Rathaus will Supermarkt auf Webersportplatz
22.06.2010 | 17:40 Uhr 2010-06-22T17:40:00+0200
Unna.Die geplante Bebauung des Sportplatzes an der Weberstraße soll nach Willen der Bauverwaltung mit einem Supermarkt erfolgen. Das teilten Stadtplaner Michael Ott und Technischer Beigeordneter Ralf Kampmann mit. Der Standort des Nettomarktes an der Massener Straße sei mit Nachteilen behaftet, so Ott. „Wir wollen in dem Bereich Strukturen stärken“, sagte Michael Ott. Ob auf der Fläche im östlichen Bereich sich ein Netto, Aldi oder Lidl ansiedeln kann, hängt davon ab, wer bei der erforderlichen Ausschreibung der Fläche das Rennen macht.
Strittig ist in der Politik allerdings, ob überhaupt Einzelhandel angesiedelt werden soll. „Wir diskutieren über die Pläne, aber grundsätzlich haben wir nichts gegen eine Ansiedlung von Einzelhandel an der Stelle”, so CDU-Fraktionschef Klaus Göldner. Eine Variante wäre der Umzug des Netto-Marktes vom eher schlechten Standort Massener Straße an die Weberstraße.
Areal ist 25 000
Qudaratmeter groß
SPD-Fraktionschef Michael Hoffmann sieht Einzelhandel an der Weberstraße kritisch: „Wenn ein Dritter die Fläche bekommt, ist der Netto-Markt in Gefahr. Dann droht dem Viertel um das Evangelische Krankenhaus die Nahversorgung wegzubrechen.“ Denn auch dort lebten viele Menschen, die auf einen Markt angewiesen seien, so Michael Hoffmann.

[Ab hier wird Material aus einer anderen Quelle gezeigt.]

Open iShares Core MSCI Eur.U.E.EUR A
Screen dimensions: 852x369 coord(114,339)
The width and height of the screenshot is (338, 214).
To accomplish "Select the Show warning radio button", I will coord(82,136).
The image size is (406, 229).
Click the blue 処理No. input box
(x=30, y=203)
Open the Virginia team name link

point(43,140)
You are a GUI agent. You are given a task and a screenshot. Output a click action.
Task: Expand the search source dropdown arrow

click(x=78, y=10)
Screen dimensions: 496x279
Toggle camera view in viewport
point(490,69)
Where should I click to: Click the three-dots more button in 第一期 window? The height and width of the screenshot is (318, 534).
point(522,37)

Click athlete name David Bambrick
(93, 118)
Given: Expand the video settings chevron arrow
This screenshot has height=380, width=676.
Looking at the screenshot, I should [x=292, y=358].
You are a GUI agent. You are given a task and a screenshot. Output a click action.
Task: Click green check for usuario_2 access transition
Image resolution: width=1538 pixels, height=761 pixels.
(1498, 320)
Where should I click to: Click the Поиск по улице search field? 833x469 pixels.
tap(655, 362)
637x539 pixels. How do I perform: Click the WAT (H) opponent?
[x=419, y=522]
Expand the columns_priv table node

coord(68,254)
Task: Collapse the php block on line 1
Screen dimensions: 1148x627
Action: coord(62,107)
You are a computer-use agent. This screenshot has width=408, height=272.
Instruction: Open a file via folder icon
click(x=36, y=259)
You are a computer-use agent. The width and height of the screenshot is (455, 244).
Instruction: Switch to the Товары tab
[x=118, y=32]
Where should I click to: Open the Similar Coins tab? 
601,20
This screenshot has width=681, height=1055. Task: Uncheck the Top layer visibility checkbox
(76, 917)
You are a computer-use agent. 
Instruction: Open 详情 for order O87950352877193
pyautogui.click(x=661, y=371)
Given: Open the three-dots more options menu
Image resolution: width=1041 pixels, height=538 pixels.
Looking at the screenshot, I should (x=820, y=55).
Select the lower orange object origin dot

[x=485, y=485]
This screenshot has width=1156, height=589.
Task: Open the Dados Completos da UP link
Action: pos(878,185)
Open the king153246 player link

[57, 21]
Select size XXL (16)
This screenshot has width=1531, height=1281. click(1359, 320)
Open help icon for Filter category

Auf dem insgesamt 25 000 Quadratmeter großen Areal soll Wohnraum für alle Generationen geschaffen werden. Im hinteren Teil, in Nachbarschaft zum Bonifatiusheim, soll eine dreigeschossige Wohnbebauung entstehen. „Vielleicht bevorzugt von älteren Menschen, die keinen Garten mehr pflegen wollen oder können”, so Kampmann.
Davor bliebe Platz für eine aufgelockerte Bebauung mit Ein- und Zweifamilienhäusern. Der Spiel- am Boniheim bleibt ebenso wie der Parkplatz am Ring erhalten. Vom Verkehrsring aus soll das Gebiet erschlossen werden.
Mit dem Erlös des Sportplatzes soll ein neues Zentralstadion am Südfriedhof gebaut werden. Aus ihm soll der Löwenanteil der Mittel kommen. Den Rest hat Kämmerer Karl-Gustav Mölle noch auf der hohen Kante.
Abgespeckte Version eines Sportplatzes
Wie berichtet soll in dem Bereich eine abgespeckte Version eines Stadions entstehen. In einem ersten Bauabschnitt werden der Sportplatz, ein Vereinsheim und Parkplätze gebaut. Und auch der Sportplatz am Hertinger Tor soll versilbert werden. Dafür liegen aber noch keine Pläne vor. Das gesamte Areal mit dem benachbarten, leerstehenden Horenkampgelände steht zur Überplanung an.